▶ [PROMPT]: Reproduce the records starting at the line containing "This screenshot has width=948, height=681." and ending after the line containing "point(249,612)", with no changes.

▶ [PROVIDED MATERIAL]:
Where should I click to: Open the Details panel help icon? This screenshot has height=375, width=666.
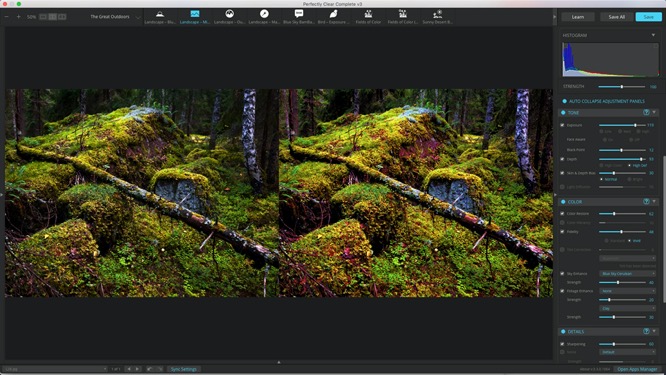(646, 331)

...

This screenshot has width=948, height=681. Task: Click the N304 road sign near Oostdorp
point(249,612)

--

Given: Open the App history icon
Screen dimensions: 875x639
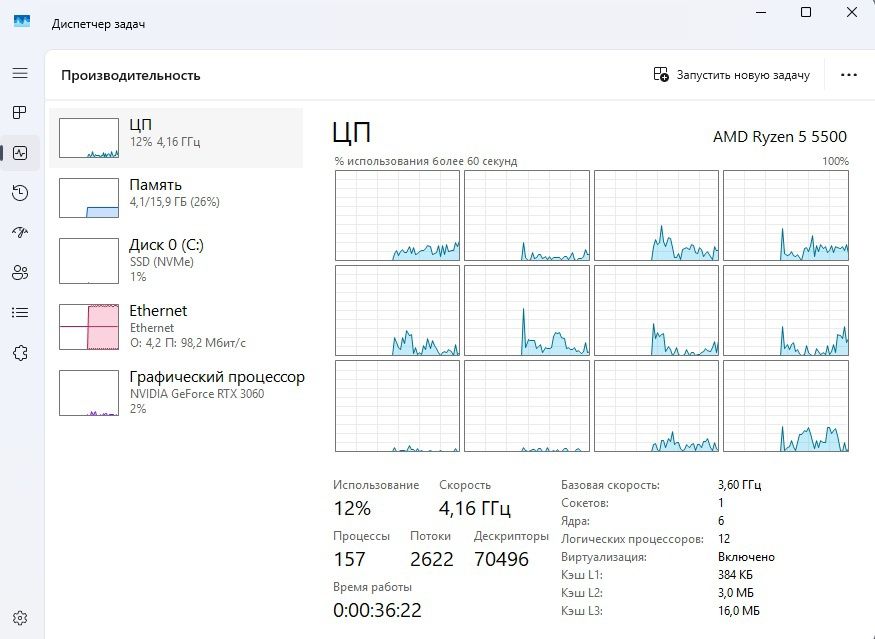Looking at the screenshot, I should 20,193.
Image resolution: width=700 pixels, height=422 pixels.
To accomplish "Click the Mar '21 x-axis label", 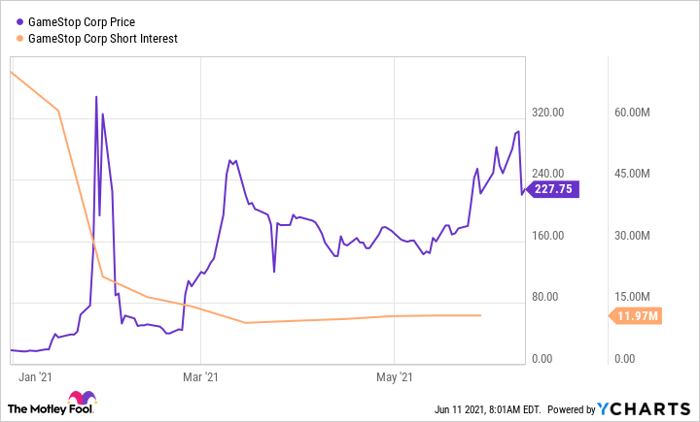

▶ [SOLVED PROBLEM]:
This screenshot has width=948, height=681. Task: Click the N304 road sign near Oostdorp
point(249,612)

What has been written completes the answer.